--- MATERIAL PROVIDED ---
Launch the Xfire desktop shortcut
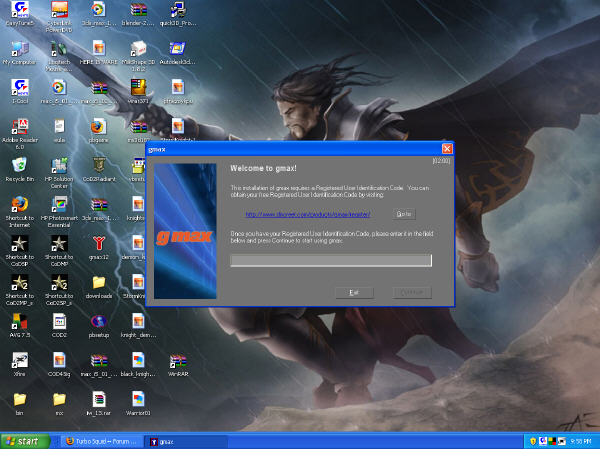 (x=20, y=364)
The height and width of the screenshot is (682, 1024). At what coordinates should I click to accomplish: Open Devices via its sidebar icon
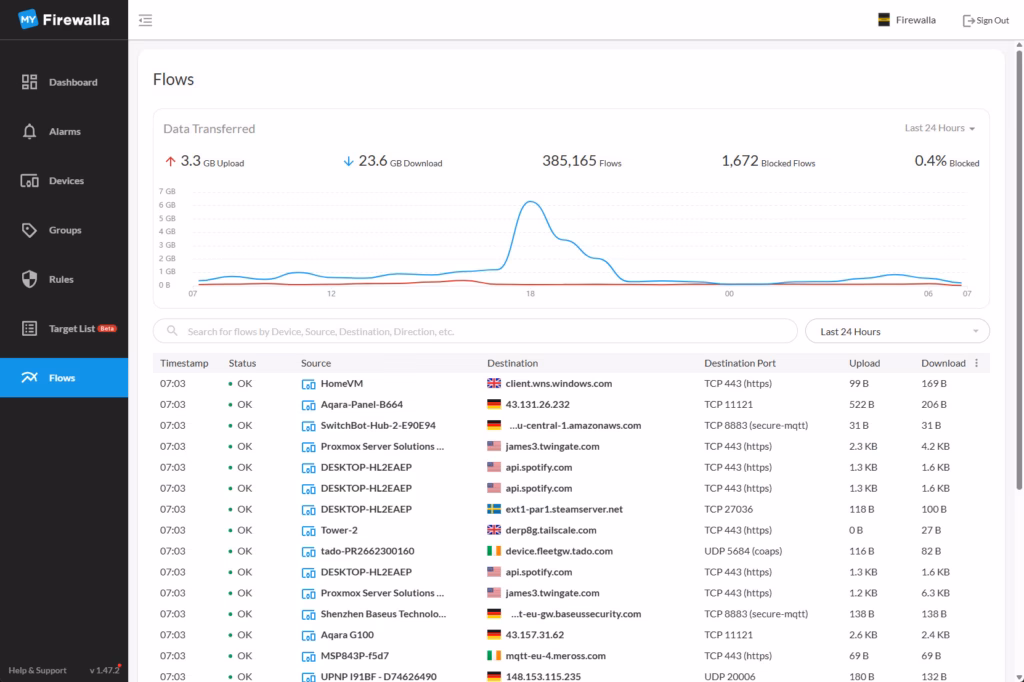point(29,181)
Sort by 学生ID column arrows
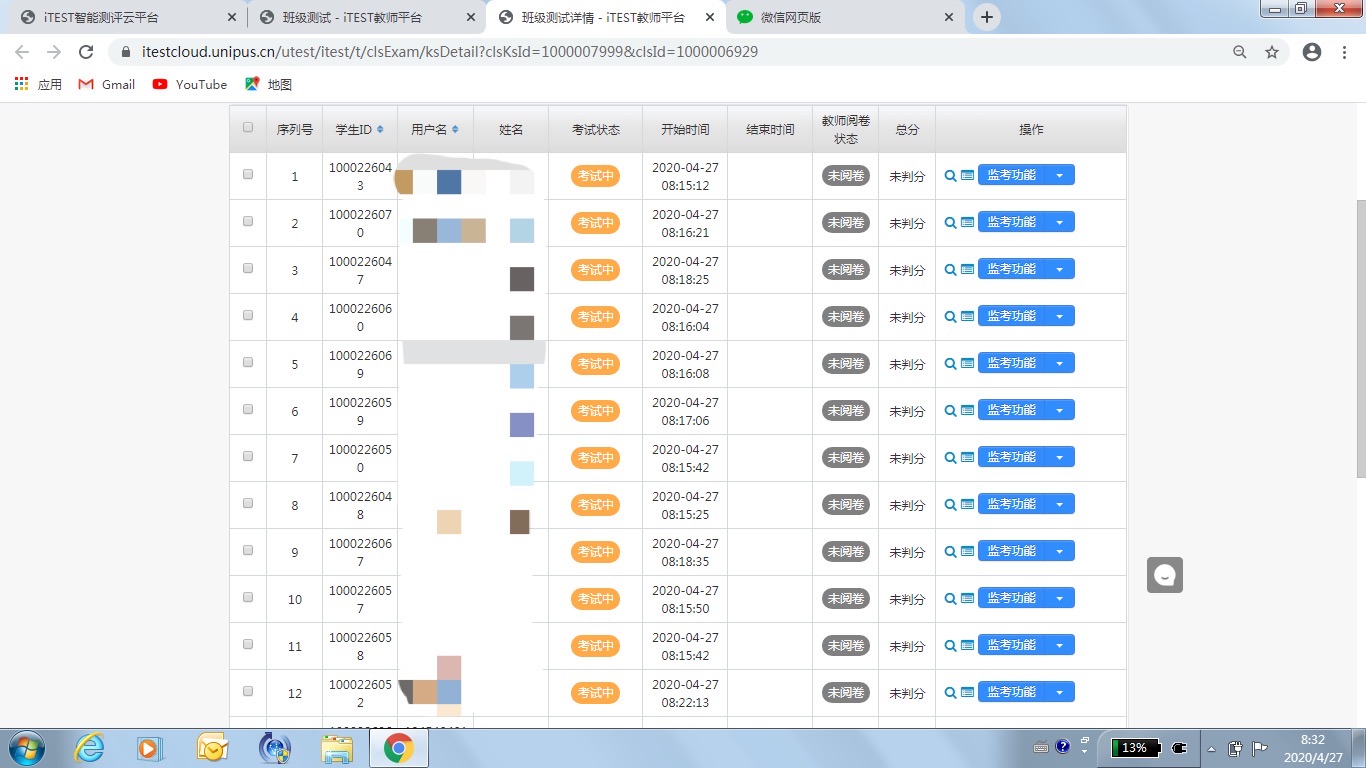Screen dimensions: 1366x768 pos(380,130)
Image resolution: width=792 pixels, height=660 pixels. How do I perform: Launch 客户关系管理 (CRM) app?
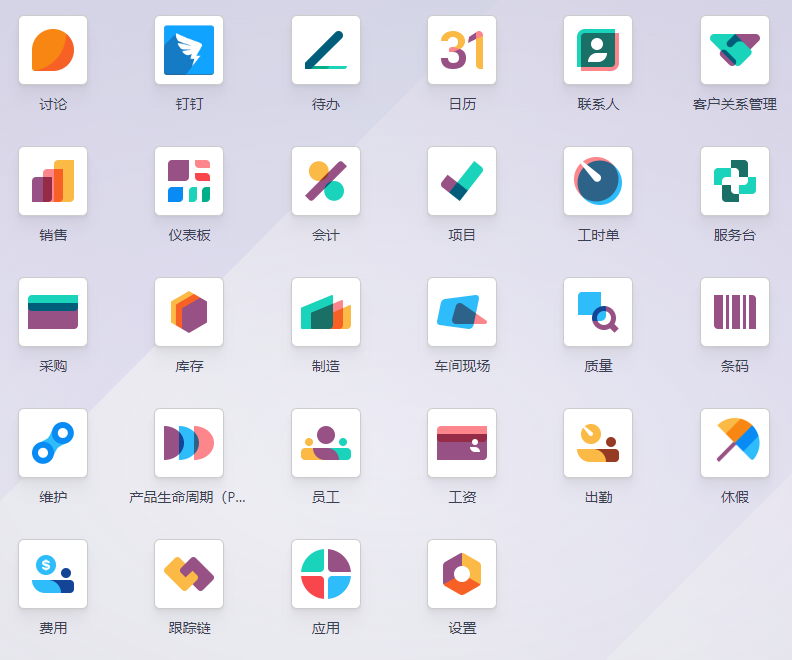735,50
---
### PROBLEM REQUIREMENTS
Please reproduce verbatim the lines from the line with "The height and" through the final line of the listing, inclusive of both ends. Omit all pictures.

### EXPECTED ANSWER
The height and width of the screenshot is (682, 1024). At what coordinates should I click to accomplish: Open Devices via its sidebar icon
point(29,181)
Sort by 学生ID column arrows
Screen dimensions: 1366x768 pos(380,130)
Image resolution: width=792 pixels, height=660 pixels. How do I perform: Launch 客户关系管理 (CRM) app?
735,50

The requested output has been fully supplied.